Wenn man nicht annimmt, daß dieser Engel »mit seiner Stimme von sieben Donnern«
(V. 3) habe Unsinn schreien wollen, so muß er damit gemeint haben, daß hinfort
keine Veränderung sein soll; denn wäre in der Welt noch Veränderung, so wäre
auch die Zeit da, weil jene nur in dieser Statt finden
kann, und, ohne ihre Voraussetzung, gar nicht denkbar ist. - Immanuel
Kant, Das Ende aller Dinge
Veränderung (3) Das Leben ist eine Vereinigung des Gemütes und der Seelen: Es ist aber der Tod nicht eine Verderbung von den zusammengesetzten Dingen, sondern eine Auflösung von der Vereinigung.
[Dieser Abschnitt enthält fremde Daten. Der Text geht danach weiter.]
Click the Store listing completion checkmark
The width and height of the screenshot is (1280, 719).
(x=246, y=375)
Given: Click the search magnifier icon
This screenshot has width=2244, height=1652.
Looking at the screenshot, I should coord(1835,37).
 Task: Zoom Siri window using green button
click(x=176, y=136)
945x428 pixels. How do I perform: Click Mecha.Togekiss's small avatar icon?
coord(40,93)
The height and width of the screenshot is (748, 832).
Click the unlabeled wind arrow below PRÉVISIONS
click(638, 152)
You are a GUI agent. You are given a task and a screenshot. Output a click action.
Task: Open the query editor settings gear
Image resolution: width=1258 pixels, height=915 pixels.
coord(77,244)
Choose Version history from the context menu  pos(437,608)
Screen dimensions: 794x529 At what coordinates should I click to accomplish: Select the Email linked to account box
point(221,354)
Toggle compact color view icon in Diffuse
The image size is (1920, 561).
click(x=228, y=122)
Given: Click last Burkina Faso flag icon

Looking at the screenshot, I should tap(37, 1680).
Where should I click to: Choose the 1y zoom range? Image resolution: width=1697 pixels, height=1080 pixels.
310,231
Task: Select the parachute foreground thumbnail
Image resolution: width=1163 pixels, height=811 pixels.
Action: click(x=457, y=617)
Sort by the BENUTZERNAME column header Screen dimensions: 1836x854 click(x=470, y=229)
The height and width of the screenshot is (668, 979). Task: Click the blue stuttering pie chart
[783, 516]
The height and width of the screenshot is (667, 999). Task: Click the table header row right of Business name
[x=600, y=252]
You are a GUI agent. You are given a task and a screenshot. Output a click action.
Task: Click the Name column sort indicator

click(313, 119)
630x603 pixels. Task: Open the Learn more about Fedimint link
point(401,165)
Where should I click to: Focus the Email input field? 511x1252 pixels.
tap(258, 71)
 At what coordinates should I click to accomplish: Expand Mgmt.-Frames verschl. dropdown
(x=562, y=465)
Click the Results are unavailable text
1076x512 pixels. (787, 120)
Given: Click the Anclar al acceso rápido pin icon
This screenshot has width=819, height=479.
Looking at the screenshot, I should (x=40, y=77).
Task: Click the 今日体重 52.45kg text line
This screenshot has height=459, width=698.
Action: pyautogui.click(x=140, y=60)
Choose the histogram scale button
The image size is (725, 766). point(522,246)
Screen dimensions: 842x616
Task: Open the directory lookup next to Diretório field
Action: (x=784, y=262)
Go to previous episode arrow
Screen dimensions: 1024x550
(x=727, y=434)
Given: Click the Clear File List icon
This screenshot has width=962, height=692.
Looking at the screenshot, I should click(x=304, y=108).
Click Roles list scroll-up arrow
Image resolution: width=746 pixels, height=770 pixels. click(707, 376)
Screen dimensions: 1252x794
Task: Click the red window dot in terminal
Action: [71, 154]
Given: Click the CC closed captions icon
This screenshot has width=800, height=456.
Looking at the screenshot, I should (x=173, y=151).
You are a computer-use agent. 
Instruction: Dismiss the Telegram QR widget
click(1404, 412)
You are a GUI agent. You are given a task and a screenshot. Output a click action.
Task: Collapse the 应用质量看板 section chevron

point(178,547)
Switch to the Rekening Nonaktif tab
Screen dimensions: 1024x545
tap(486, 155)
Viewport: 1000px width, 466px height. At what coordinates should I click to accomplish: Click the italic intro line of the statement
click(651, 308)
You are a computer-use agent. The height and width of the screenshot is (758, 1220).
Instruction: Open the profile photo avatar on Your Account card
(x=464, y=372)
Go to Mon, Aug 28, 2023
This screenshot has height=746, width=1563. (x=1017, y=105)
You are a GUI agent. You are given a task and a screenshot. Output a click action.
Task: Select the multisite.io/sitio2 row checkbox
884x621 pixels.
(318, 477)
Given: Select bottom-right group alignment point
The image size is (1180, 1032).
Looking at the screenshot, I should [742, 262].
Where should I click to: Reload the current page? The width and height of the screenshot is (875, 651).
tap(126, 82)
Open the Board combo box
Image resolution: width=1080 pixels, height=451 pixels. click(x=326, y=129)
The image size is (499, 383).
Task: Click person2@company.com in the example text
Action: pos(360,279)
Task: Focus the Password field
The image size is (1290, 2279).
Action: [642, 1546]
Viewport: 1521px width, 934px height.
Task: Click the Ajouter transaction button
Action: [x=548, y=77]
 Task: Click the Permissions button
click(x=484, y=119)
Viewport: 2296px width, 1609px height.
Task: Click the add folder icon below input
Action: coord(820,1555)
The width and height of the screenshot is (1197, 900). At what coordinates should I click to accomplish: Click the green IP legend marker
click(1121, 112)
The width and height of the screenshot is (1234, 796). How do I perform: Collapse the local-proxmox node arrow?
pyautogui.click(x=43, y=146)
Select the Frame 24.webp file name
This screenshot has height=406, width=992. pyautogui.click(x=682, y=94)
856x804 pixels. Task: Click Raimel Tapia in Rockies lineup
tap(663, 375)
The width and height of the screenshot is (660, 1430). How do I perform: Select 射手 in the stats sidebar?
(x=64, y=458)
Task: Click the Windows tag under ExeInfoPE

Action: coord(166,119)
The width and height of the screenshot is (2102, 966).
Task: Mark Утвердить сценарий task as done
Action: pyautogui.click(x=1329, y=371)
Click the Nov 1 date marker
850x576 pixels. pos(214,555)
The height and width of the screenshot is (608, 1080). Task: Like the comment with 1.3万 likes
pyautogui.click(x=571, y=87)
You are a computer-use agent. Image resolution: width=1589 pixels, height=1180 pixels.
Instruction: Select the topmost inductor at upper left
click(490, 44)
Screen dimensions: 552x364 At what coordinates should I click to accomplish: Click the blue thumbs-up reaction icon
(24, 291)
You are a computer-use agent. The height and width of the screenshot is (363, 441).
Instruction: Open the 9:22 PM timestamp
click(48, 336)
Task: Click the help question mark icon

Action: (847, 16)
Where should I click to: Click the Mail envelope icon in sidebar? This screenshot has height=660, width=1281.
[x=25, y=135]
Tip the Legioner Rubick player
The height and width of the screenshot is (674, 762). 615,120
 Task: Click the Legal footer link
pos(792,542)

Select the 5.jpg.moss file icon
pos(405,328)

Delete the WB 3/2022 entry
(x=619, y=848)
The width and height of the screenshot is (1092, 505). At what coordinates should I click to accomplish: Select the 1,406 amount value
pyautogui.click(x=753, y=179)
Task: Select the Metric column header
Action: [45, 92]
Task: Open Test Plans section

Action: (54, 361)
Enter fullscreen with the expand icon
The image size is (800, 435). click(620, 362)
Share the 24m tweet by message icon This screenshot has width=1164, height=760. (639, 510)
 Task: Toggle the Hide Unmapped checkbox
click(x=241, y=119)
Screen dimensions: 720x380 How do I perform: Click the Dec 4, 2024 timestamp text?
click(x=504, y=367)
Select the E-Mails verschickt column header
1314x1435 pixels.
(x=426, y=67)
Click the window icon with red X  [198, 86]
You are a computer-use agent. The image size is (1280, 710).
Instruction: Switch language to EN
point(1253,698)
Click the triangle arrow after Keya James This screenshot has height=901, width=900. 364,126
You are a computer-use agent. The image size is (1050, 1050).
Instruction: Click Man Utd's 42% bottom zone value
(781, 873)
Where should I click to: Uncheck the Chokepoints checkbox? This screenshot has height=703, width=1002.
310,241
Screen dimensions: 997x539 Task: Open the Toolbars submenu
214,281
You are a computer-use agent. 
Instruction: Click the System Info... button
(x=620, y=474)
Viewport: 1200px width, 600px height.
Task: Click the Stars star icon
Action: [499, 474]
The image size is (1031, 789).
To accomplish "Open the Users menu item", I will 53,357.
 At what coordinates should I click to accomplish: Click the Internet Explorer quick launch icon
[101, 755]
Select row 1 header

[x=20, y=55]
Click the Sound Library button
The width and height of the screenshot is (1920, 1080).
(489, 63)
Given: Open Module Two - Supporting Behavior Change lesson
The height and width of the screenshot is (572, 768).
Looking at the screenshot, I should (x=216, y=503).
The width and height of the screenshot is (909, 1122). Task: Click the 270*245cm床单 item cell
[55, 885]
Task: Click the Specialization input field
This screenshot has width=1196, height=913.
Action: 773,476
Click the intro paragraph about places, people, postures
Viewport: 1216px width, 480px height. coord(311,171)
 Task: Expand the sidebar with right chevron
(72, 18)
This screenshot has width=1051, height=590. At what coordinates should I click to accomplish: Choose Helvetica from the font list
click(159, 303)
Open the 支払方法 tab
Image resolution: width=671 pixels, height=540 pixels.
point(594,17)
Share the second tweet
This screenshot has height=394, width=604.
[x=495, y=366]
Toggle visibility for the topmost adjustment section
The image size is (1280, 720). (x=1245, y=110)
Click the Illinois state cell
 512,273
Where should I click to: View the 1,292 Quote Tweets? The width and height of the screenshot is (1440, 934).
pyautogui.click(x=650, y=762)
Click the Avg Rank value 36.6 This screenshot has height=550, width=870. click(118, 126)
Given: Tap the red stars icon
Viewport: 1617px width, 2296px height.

Darum ist die Ewigkeit das Bild GOTTes und die Welt das Bild der Ewigkeit, die Sonne das Bild der Welt, der Mensch das Bild der Sonne.
Das gemeine Volk nennt allein die Veränderung einen Tod. weil das Leben wird aufgelöst und das Leben in das Verborgene eintritt.
Mein allerliebster Hermes! Ich sage demnach, gleichwie du hörst, dass die Welt wohl wird verändert, weil täglich ein Teil derselben in das Verborgene geht, aber nicht so, dass dieselbe wird aufgelöst.
Und das sind die Passionen oder
Leidenschaften der Welt, nämlich die Umläufe und die Verbergungen, das Umlaufen
ist die Veränderung, und die Verbergung ist die Erneuerung.